Los suicidios de los que aquejan un trastorno mental transitorio o crónico son también de muy distintas clases. Por de pronto, advirtamos que las enfermedades mentales crean un determinado irresponsable para unas cosas, sí; pero para otras, no. Cuando determinan el suicidio pueden hacerlo por alucinaciones u otros mecanismos indescifrables para el observador, o por errores cuantitativos, pero no cualitativos, que exageran de manera agobiante la conveniencia de morir, a la vez que debilitan la voluntad de no consentir en ese sentimiento. Ya hemos visto cómo un católico puede, como Simeón, anhelar la muerte; un pequeño desequilibrio mental puede ser suficiente para determinarle a consentir en ese sentimiento.

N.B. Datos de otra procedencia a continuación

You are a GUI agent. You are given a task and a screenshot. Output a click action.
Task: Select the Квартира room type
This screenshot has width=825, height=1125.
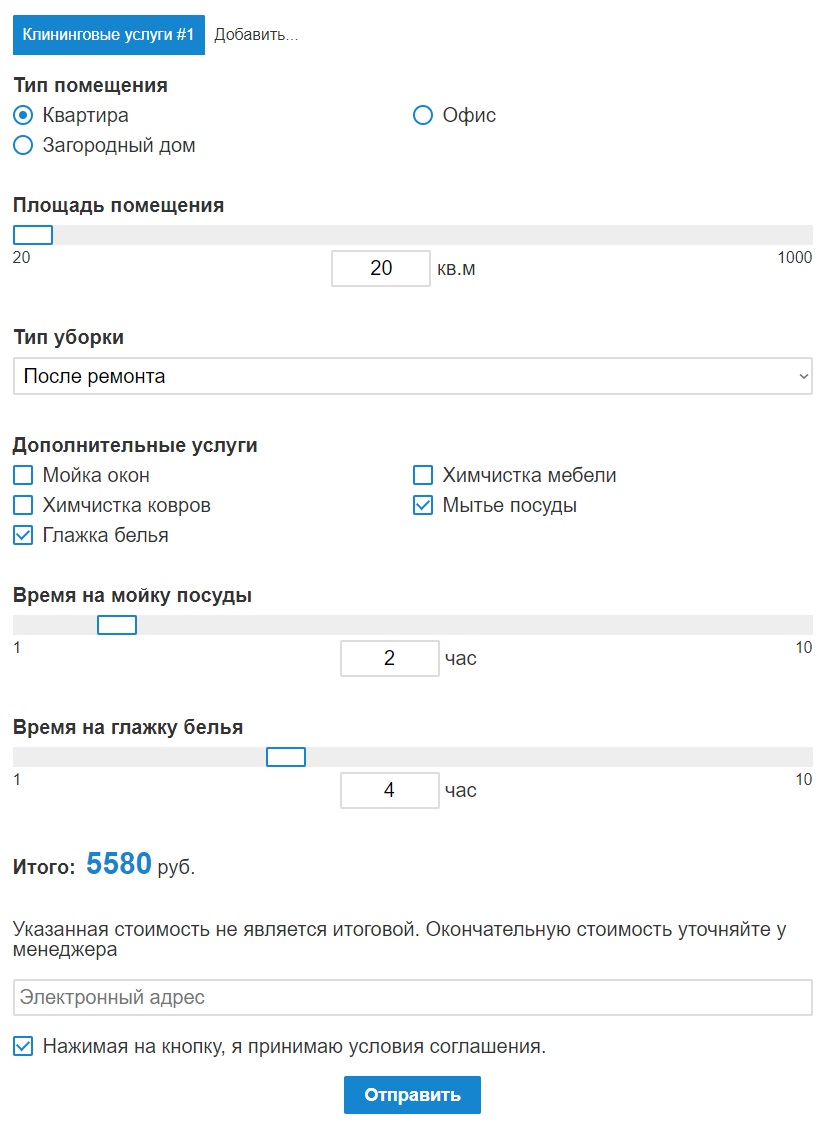pos(22,115)
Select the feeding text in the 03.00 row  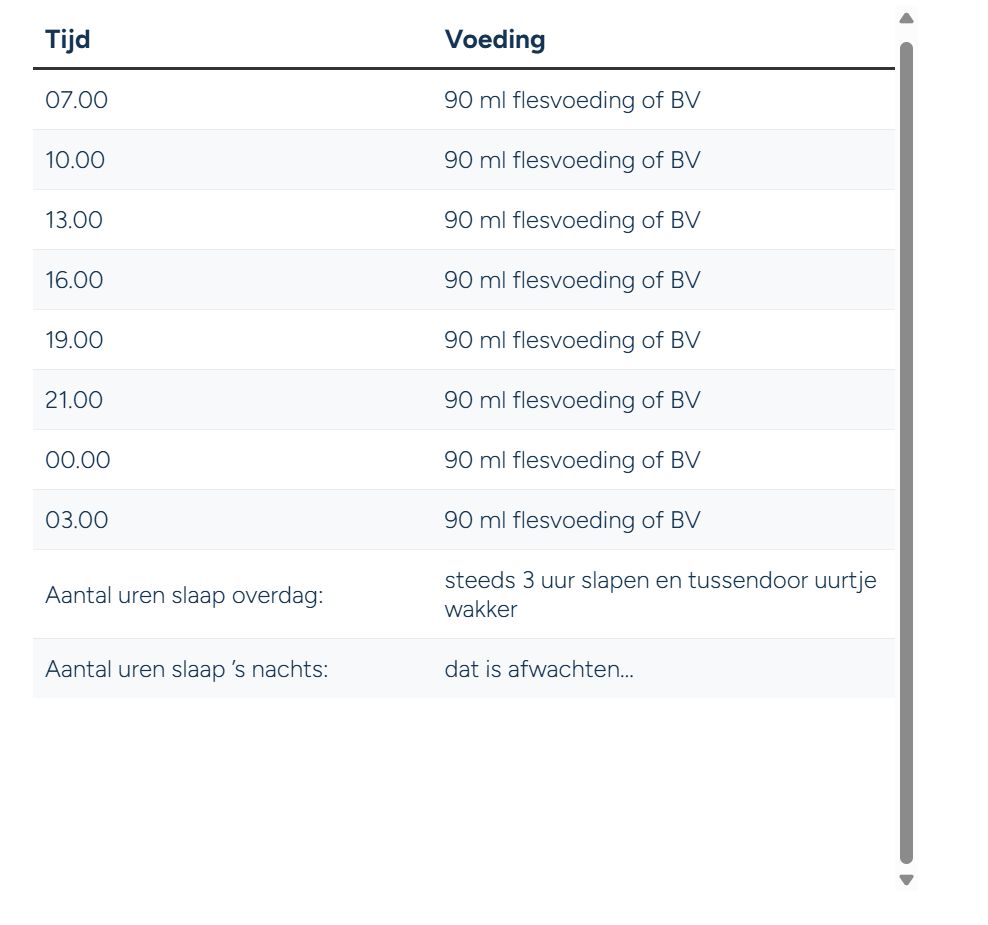click(572, 520)
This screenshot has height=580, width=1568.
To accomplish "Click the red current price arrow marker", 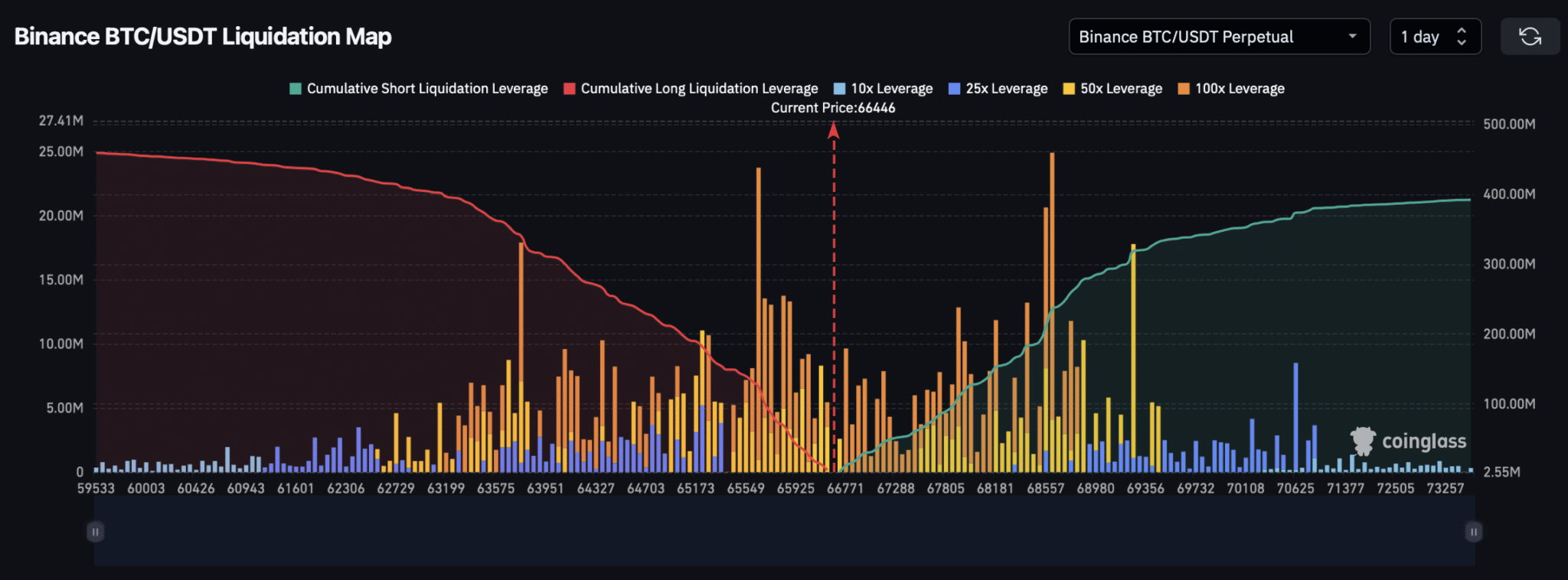I will click(x=833, y=131).
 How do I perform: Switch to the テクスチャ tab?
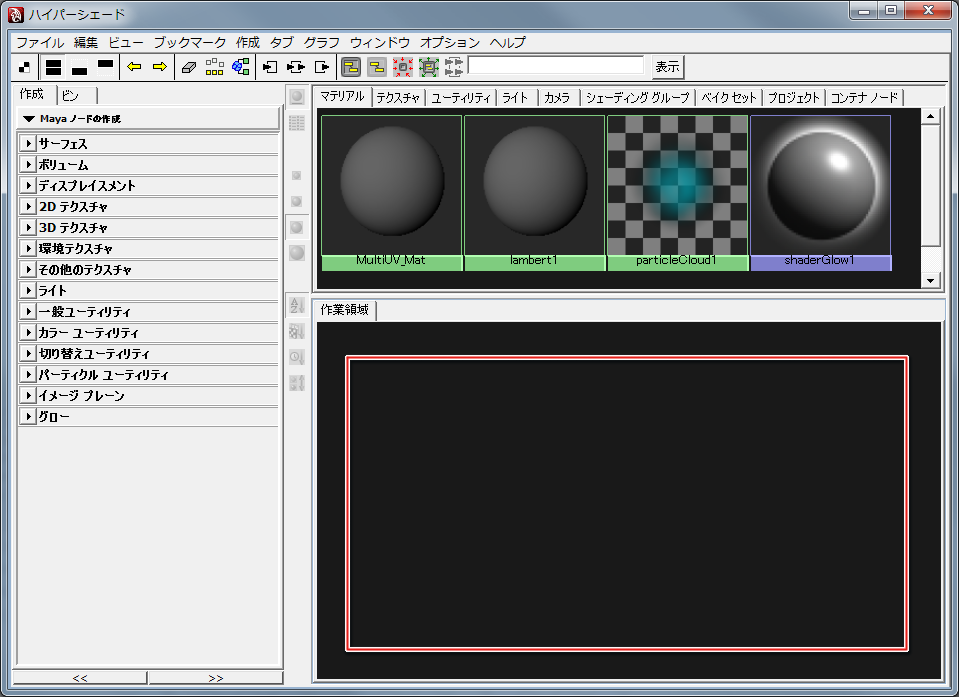(398, 98)
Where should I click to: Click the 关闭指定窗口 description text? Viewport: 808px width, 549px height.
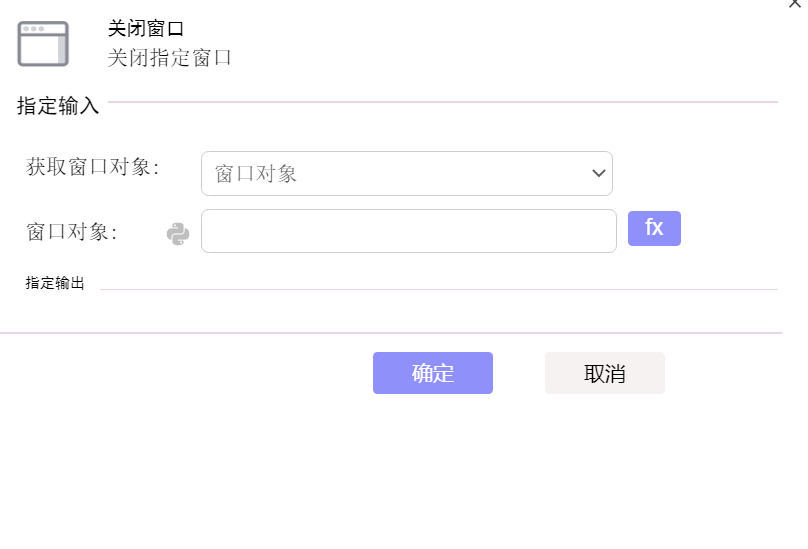[x=169, y=58]
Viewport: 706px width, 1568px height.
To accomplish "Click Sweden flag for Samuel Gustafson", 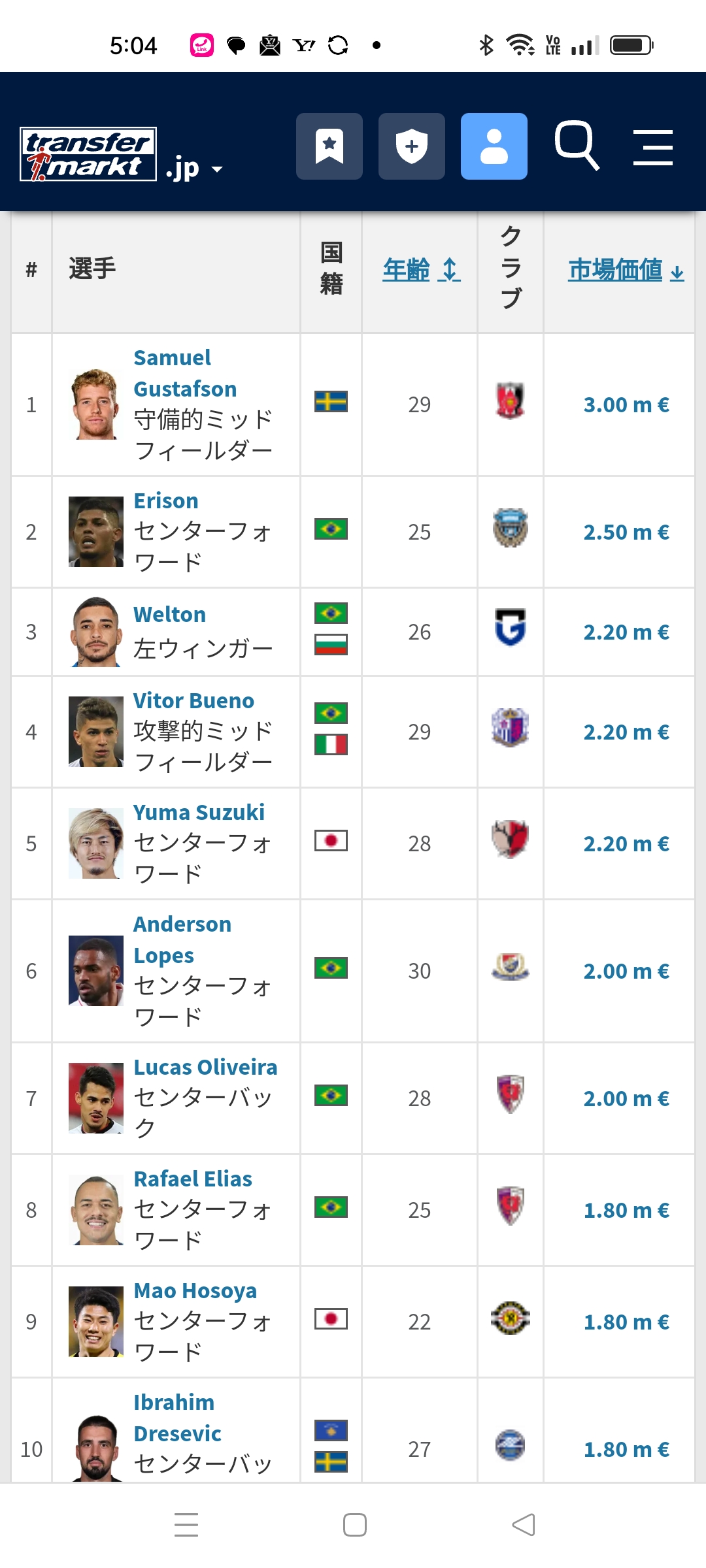I will (x=331, y=402).
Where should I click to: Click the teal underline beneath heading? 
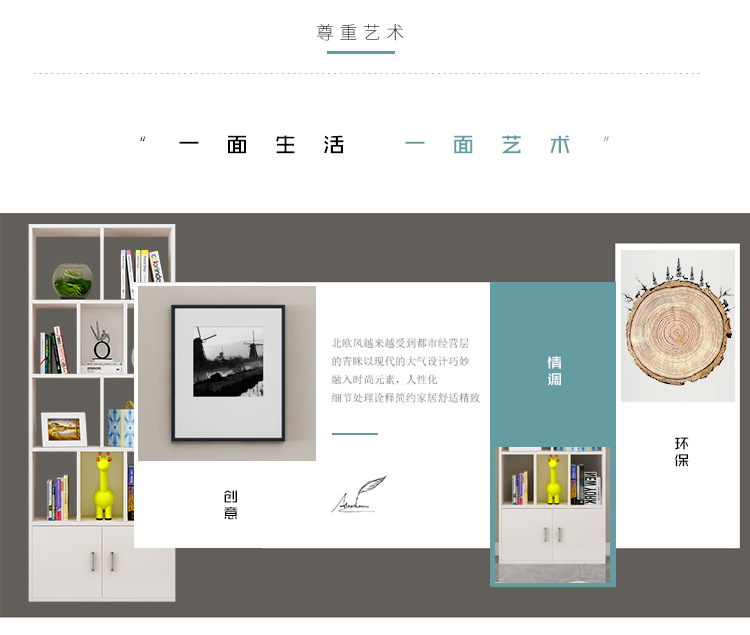pyautogui.click(x=361, y=52)
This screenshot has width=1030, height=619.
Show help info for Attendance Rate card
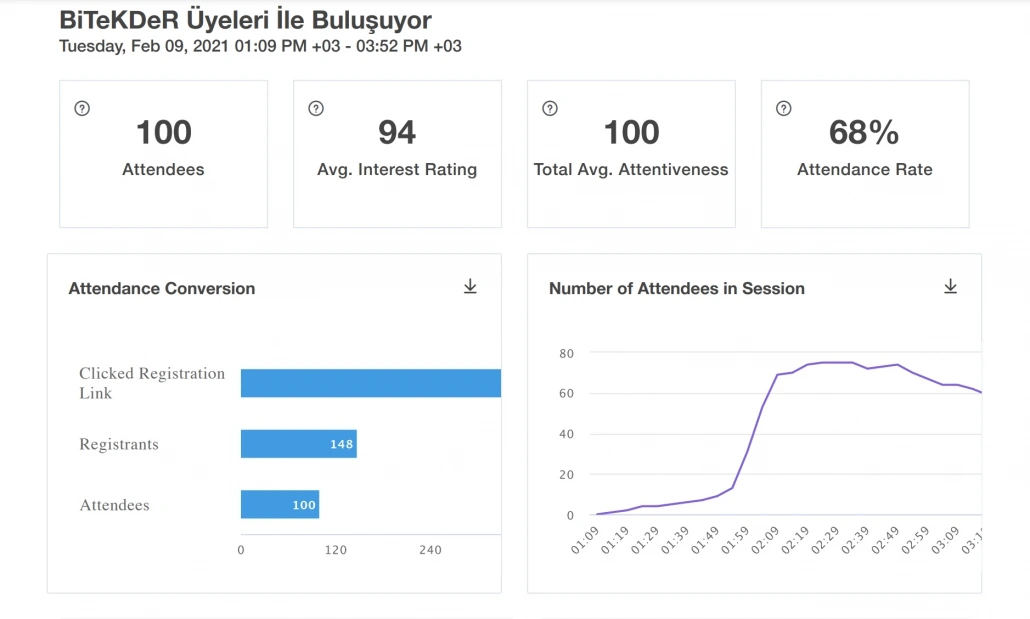click(783, 108)
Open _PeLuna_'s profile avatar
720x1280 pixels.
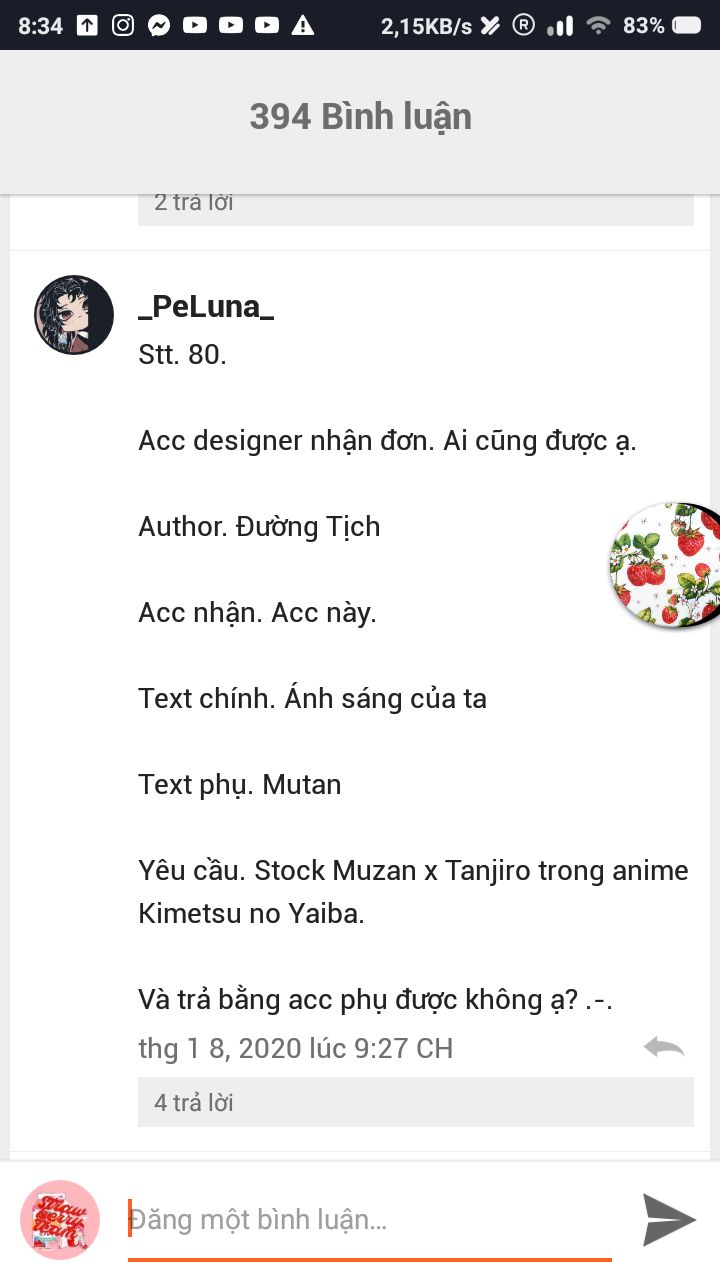point(74,315)
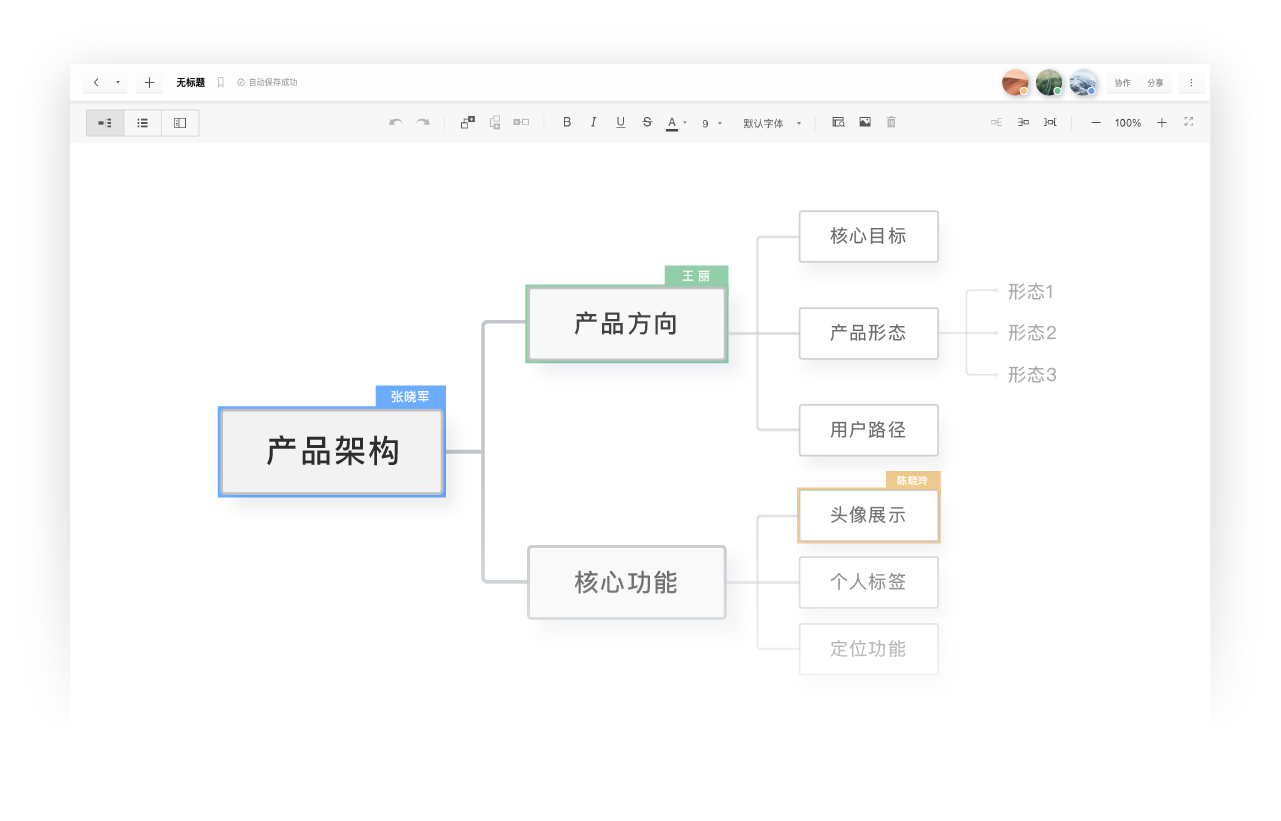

En este último caso, el suicida nos habla como un caricaturista: poniendo en evidencia unos rasgos o hechos ciertos que estaban pasando desapercibidos; su enfermedad mental le ha dotado de un como sexto sentido, que le ha permitido percibir la incubación de unos hechos que, de seguir adelante, los cuerdos aún tardarían mucho tiempo en percibir; ha sido un centinela alarmista; alarmista, pero centinela. Los locos, como los niños, dicen a veces verdades que los demás o no vemos en absoluto o sólo débilmente, o que nos empeñamos en no querer ver. No se puede, pues, despreciar a priori cuanto nos manifiestan; antes bien, es prudente examinarlo con minuciosidad. A esta misma conclusión conduce el estudio de la patoplastia. El enfermo utiliza para la expresión de su trastorno materiales tomados de su ambiente; éste modela así la forma de presentarse exteriormente las enfermedades (pato-plastia), de manera que la misma alteración cerebral no se manifiesta exteriormente, a los ojos de observadores profanos y superficiales, igual en una monja de Burgos que en un banquero de Nueva York. Así, el enfermo mental da, al sacarlos a la palestra de lo sensacional, relieve y expresividad a elementos que silenciosamente nos rodean, como si fuera una lupa puesta entre ellos y nosotros.
Ojalá sirvan estas consideraciones para hacer fecunda la trágica muerte de Francisco Herranz. Que Dios le acoja en su seno.